OCTOBER last was full of news, of the depressing variety.
The gods in the Balleh were angry again, for the third time.
The humans had accused them of causing the rain, and the rain caused the erosion, and the erosion caused the landslides slides, and the slides swept down the hills bringing with them the mud and pieces of timber to the river. For good measure, two precious human lives reportedly went down as well.
And the boats of humans could not pass through the logjam and the jam floated spectacularly down the mighty Rajang via Sibu on the way to the open sea.
Remember Noah and the Great Flood; he and his cronies, as well as pairs of animals of every species, were safe in his ark but those on land perished.
Back to earth, how humans handled the gods with two innocent pigs, heaps of rice wine and how the owners of human invention, the bulldozers and the trucks on the ridges and around the sides of those hills at Melatai were exonerated was out of this world. By the blood of the piggies, the real culprits saved their own necks.
The low water level on the Rajang itself was blamed on the god of the weather again, aided and abetted by El Nino; the impoundment of the Bakun Hydroelectric dam had a fair share of the blame.
A break came when the Deputy Federal Minister of Tourism announced that funds would be sought from the government to develop the Serambu Mountain, more specifically the rocky lookout spot called Peninjau. This was followed by news that some people had panned gold pieces at Gunung Tabai in Bau; just how much of the stuff was found, we don’t know.
James Brooke had bought some durian trees from the natives, believed to be Jagoi-speaking Land Dayaks, and built a small bungalow on the site of an old village of Sirambau.

## Goal
Output everything in the Balleh landslide text from "The gods in" down to "down as well.", verbatim.

## Data excerpt
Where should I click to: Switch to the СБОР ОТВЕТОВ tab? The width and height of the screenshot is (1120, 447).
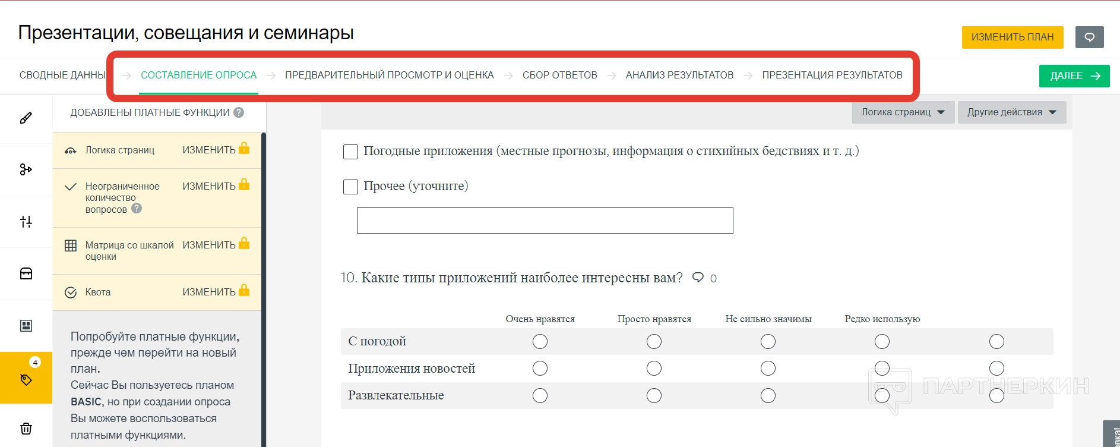pos(559,75)
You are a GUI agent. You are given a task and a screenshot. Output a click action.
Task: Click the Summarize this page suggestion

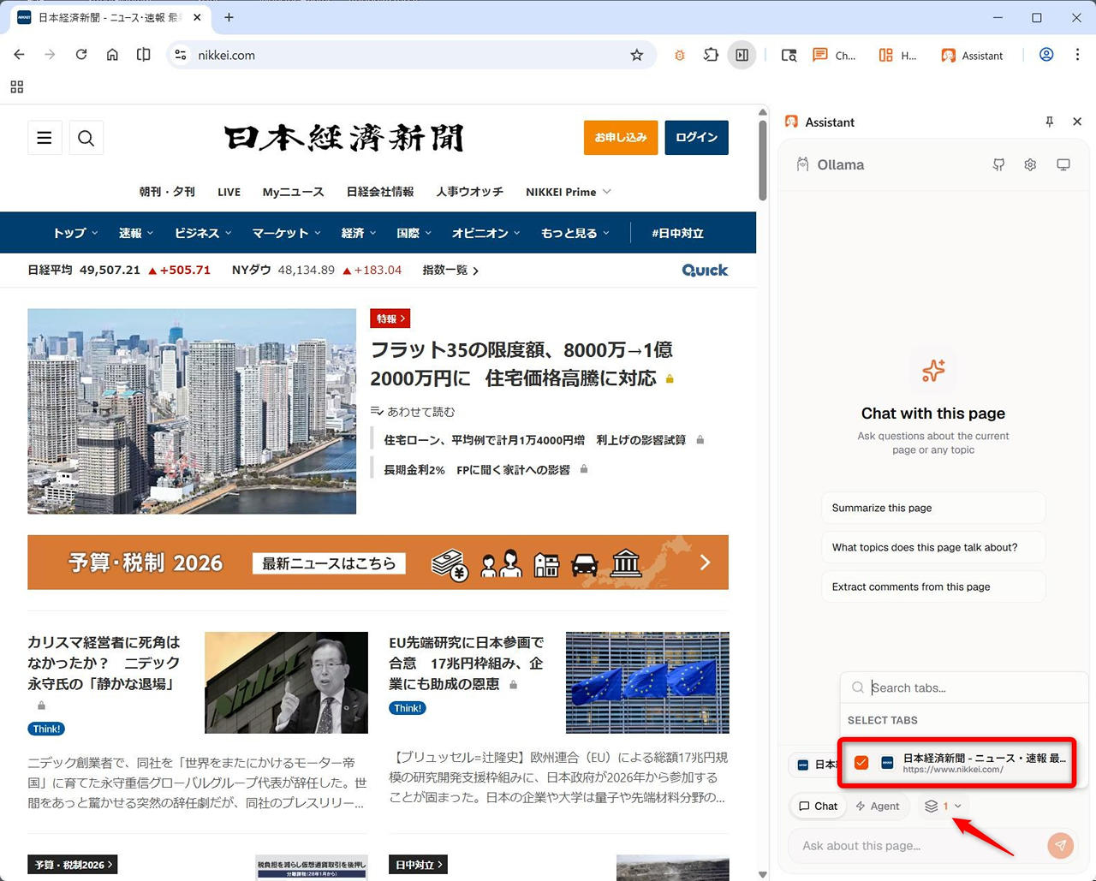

## Task response
The gods in the Balleh were angry again, for the third time.
The humans had accused them of causing the rain, and the rain caused the erosion, and the erosion caused the landslides slides, and the slides swept down the hills bringing with them the mud and pieces of timber to the river. For good measure, two precious human lives reportedly went down as well.